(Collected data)
'''

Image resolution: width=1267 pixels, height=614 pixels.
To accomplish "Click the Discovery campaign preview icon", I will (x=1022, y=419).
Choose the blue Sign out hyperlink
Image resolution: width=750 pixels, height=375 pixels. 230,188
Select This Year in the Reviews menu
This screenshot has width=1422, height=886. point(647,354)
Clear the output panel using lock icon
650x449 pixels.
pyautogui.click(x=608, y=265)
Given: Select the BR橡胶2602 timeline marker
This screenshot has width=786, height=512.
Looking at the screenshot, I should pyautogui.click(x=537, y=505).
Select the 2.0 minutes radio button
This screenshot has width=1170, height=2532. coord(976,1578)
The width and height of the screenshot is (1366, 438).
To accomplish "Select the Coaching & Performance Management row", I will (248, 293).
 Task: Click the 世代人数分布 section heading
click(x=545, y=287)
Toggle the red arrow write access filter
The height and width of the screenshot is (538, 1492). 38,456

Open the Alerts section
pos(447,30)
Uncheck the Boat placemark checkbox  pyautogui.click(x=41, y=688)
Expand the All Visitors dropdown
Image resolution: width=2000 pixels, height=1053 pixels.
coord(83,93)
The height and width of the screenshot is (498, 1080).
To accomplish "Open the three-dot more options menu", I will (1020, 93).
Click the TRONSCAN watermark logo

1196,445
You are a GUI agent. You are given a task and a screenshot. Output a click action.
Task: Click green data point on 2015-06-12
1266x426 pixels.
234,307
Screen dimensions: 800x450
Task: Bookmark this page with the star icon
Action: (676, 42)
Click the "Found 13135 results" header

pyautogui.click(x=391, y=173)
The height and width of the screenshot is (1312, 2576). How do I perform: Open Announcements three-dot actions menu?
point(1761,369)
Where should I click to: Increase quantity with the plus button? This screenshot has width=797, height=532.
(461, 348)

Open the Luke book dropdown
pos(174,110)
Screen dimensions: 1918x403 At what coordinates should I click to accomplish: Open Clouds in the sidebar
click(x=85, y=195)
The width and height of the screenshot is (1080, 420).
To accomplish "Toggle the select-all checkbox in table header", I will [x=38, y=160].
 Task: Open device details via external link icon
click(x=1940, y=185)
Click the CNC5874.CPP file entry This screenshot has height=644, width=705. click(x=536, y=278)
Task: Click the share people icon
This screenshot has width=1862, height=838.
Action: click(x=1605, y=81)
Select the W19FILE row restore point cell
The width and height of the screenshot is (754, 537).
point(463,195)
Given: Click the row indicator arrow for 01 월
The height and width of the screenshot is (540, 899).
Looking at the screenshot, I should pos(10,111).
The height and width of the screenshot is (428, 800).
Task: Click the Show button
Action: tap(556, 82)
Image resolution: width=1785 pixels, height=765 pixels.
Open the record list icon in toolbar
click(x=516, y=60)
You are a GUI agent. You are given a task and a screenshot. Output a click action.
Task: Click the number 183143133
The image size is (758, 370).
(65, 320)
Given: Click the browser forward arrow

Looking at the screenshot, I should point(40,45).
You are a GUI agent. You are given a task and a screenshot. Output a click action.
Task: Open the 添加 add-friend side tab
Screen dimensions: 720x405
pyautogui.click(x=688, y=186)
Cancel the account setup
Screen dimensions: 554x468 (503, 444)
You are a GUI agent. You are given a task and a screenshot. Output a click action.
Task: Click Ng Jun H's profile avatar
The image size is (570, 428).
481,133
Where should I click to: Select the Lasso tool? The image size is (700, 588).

'''

Copy all of the data exactly.

### Answer for this exercise
Image resolution: width=1267 pixels, height=614 pixels.
To accomplish "Click the Discovery campaign preview icon", I will (x=1022, y=419).
Choose the blue Sign out hyperlink
Image resolution: width=750 pixels, height=375 pixels. 230,188
Select This Year in the Reviews menu
This screenshot has width=1422, height=886. point(647,354)
Clear the output panel using lock icon
650x449 pixels.
pyautogui.click(x=608, y=265)
Given: Select the BR橡胶2602 timeline marker
This screenshot has width=786, height=512.
Looking at the screenshot, I should pyautogui.click(x=537, y=505).
Select the 2.0 minutes radio button
This screenshot has width=1170, height=2532. coord(976,1578)
The width and height of the screenshot is (1366, 438).
To accomplish "Select the Coaching & Performance Management row", I will (248, 293).
 Task: Click the 世代人数分布 section heading
click(x=545, y=287)
Toggle the red arrow write access filter
The height and width of the screenshot is (538, 1492). 38,456

Open the Alerts section
pos(447,30)
Uncheck the Boat placemark checkbox  pyautogui.click(x=41, y=688)
Expand the All Visitors dropdown
Image resolution: width=2000 pixels, height=1053 pixels.
coord(83,93)
The height and width of the screenshot is (498, 1080).
To accomplish "Open the three-dot more options menu", I will (1020, 93).
Click the TRONSCAN watermark logo

1196,445
You are a GUI agent. You are given a task and a screenshot. Output a click action.
Task: Click green data point on 2015-06-12
1266x426 pixels.
234,307
Screen dimensions: 800x450
Task: Bookmark this page with the star icon
Action: (676, 42)
Click the "Found 13135 results" header

pyautogui.click(x=391, y=173)
The height and width of the screenshot is (1312, 2576). How do I perform: Open Announcements three-dot actions menu?
point(1761,369)
Where should I click to: Increase quantity with the plus button? This screenshot has width=797, height=532.
(461, 348)

Open the Luke book dropdown
pos(174,110)
Screen dimensions: 1918x403 At what coordinates should I click to accomplish: Open Clouds in the sidebar
click(x=85, y=195)
The width and height of the screenshot is (1080, 420).
To accomplish "Toggle the select-all checkbox in table header", I will [x=38, y=160].
 Task: Open device details via external link icon
click(x=1940, y=185)
Click the CNC5874.CPP file entry This screenshot has height=644, width=705. click(x=536, y=278)
Task: Click the share people icon
This screenshot has width=1862, height=838.
Action: click(x=1605, y=81)
Select the W19FILE row restore point cell
The width and height of the screenshot is (754, 537).
point(463,195)
Given: Click the row indicator arrow for 01 월
The height and width of the screenshot is (540, 899).
Looking at the screenshot, I should pos(10,111).
The height and width of the screenshot is (428, 800).
Task: Click the Show button
Action: tap(556, 82)
Image resolution: width=1785 pixels, height=765 pixels.
Open the record list icon in toolbar
click(x=516, y=60)
You are a GUI agent. You are given a task and a screenshot. Output a click action.
Task: Click the number 183143133
The image size is (758, 370).
(65, 320)
Given: Click the browser forward arrow

Looking at the screenshot, I should point(40,45).
You are a GUI agent. You are given a task and a screenshot. Output a click action.
Task: Open the 添加 add-friend side tab
Screen dimensions: 720x405
pyautogui.click(x=688, y=186)
Cancel the account setup
Screen dimensions: 554x468 (503, 444)
You are a GUI agent. You are given a task and a screenshot. Output a click action.
Task: Click Ng Jun H's profile avatar
The image size is (570, 428).
481,133
Where should I click to: Select the Lasso tool? The image size is (700, 588).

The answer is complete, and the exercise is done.